Chestnut Hill Legal can help you create any of these types of trusts and arrange for which assets should be passed to them and how they will be distributed. With our dedicated trust attorney in Philadelphia on your side, you can have the peace of mind of knowing your future and the future of your loved ones is in good hands.
A living trust offers various benefits to the trustor. They include the following:
- Avoid the cost of probate
Our Philadelphia trust lawyers at Chestnut Hill Legal are here to guide you through the process when you decide to create a living trust. Call us today to discuss your options.

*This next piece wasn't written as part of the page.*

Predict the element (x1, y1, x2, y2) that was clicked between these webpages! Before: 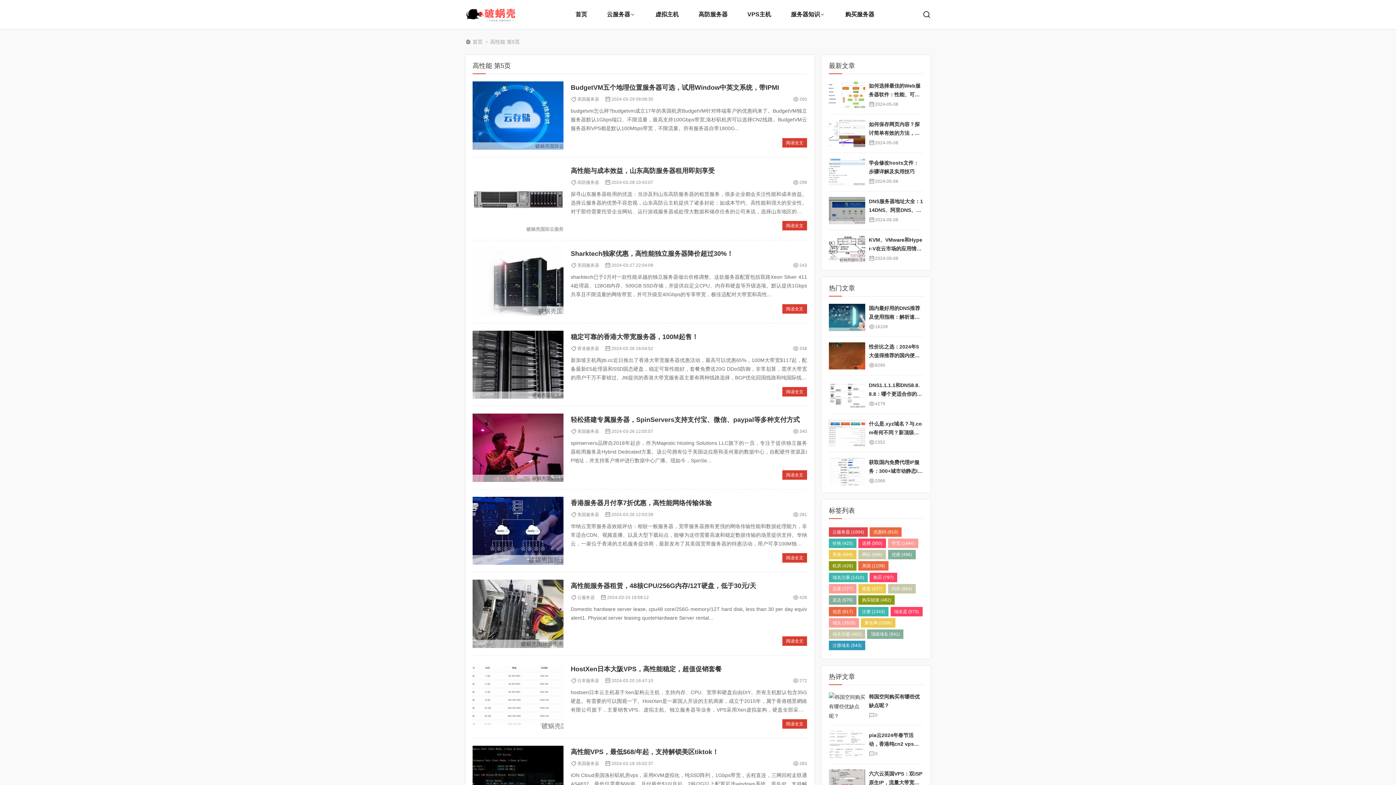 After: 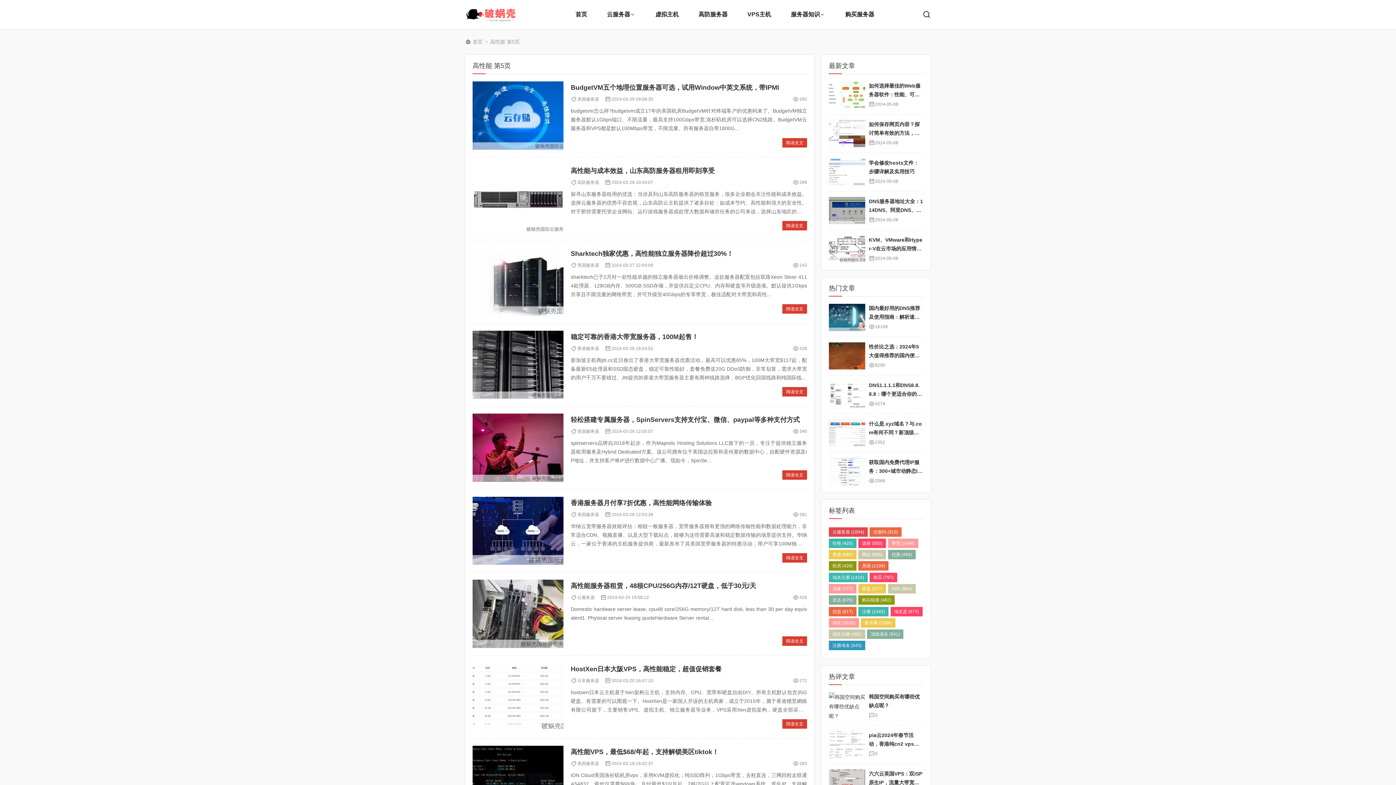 Action: bbox: (782, 304, 807, 313) label: 阅读全文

Difference Between Wills and Trusts
If you have children and/or assets estate planning is beneficial. An estate plan ensures that nothing is left to chance and your future is prepared for. Estate planning includes a variety of documents, two of which are a will and a trust. There are fundamental differences between the two, the first being: a will is a document that includes instructions on how you would like your assets to be distributed. A trust protects your assets after you pass by appointing a person to take care of them. A will is required to be submitted to the probate court, but a trust allows you to avoid that.